Establishing a credible deterrent

21 Apr, 1999    ·   185

Lt. Gen A.M. Vohra argues that the recent missile tests conducted by India and Paksitan will not start an arms race but meet the required technical requirements and should not be clouded by rhetoric

“Breaking News”, the BBC termed the test firing by Pakistan of Ghouri II on 14 April as likely to fuel an arms race between India and Pakistan. This firing was in retaliation to India ’s testing its IRBM Agni II on 11 April. Therefore, it is necessary to put these missile tests in their correct perspective as nothing more than moves to achieve credibility to establish a minimum deterrent. This is the nuclear weapon strategy adopted by the two defacto nuclear weapon states (NWS).



The May 1998 tests at Pokhran and Chagai caused considerable dismay and anxiety the world over. The Security Council, the P5 and the G8 stipulated measures that India and Pakistan must take; the familiar ones being: one – carry out no further tests; two – sign and ratify the CTBT; three – join the FMCT negotiations; four – halt deployment of nuclear weapons; five – resume bilateral talks.



As Indo-US and US-Pak talks progressed it became clear that although India and Pakistan would not be given the status of NWS, there was no possibility of a roll back. The emphasis is on CTBT, FMCT, prohibitions on technology sale or transfer, and on strategic restraint.



To be taken seriously as de facto NWS, it is essential that both India and Pakistan weaponise and develop or procure reliable launch vehicles with adequate range, apart from aircraft. To achieve these requirements of credible deterrence, nuclear devices were tested at Pokhran and Chagai in May 1998. After these tests both countries have announced a moratorium on further tests and are considering signing the CTBT.



There was external pressure to hold back the missile tests necessary for the development of launch vehicles. The test firing of Agni-II carried out on 11 April was a technical necessity, which had been held back but was ultimately conducted. Indian Prime Minister Vajpayee proclaimed that it was “a defensive step and not for aggression against any country.”



Both India and Pakistan will complete the project initiated by the May tests within the limits of their declared strategy. India ’s purpose is deterrence-cum-retaliation as declared by Prime Minister Vajpayee, who has declared “No First Use.” He has also stated that India is committed to a minimum deterrent and will not indulge in an arms race.

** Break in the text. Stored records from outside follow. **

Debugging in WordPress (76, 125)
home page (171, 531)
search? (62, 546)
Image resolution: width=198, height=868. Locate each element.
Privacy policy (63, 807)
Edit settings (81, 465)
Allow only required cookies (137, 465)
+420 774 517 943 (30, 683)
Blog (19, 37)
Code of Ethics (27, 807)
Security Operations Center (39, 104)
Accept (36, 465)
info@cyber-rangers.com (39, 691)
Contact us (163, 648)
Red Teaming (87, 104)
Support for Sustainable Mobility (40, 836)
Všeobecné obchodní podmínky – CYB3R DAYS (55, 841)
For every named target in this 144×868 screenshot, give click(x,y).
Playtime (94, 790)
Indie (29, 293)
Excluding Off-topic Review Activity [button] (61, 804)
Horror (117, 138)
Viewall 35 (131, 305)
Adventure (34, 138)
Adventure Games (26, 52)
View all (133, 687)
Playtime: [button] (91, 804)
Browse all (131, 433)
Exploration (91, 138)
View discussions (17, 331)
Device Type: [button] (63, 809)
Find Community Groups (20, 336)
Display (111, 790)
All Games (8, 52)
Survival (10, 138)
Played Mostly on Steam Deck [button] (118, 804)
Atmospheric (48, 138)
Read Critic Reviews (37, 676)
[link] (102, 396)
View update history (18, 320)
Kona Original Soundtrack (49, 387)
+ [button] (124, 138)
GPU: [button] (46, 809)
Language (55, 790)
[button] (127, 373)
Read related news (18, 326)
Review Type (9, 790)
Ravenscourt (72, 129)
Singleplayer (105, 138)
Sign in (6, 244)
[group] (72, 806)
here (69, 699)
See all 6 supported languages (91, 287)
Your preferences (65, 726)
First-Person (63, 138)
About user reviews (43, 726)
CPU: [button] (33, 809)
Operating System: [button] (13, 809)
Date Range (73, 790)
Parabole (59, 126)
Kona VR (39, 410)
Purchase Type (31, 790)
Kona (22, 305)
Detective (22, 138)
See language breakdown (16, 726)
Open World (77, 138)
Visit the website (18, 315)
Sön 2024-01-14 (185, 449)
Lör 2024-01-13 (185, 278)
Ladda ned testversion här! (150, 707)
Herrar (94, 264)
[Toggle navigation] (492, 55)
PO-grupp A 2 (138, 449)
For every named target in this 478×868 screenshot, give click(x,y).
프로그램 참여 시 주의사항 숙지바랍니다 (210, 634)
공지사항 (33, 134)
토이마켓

The confidence building measures (CBMs) proposed by Pakistan at the October 98 Secretary level talks include – ‘acceptance of a minimum deterrent’ and ‘avoidance of  nuclear conflict.’ Writing in The Dawn of 20 March 98, General Ghulam Umar states, “neither country should go beyond minimum nuclear deterrence” and stresses that nothing justifies the use of nuclear weapons.



The recent tests will not start an arms race but meet the required technical requirements and should not be clouded by rhetoric. This only misleads the people of the subcontinent. For instance, Pakistan Foreign Minister, Mr. Sartaj Aziz, stated that the Agni-II test was a “negative development and inconsistent with the objective of peace and security.” Without the Agni-II tested and proven India will not have a credible deterrent against China and would be in a situation of nuclear asymmetry to the general detriment of peace and security.



As agreed in the ‘Lahore Declaration’ of 21 Feb 99, let nuclear doctrines be discussed and CBMs be evolved while measures are taken by both to make their nuclear deterrent credible.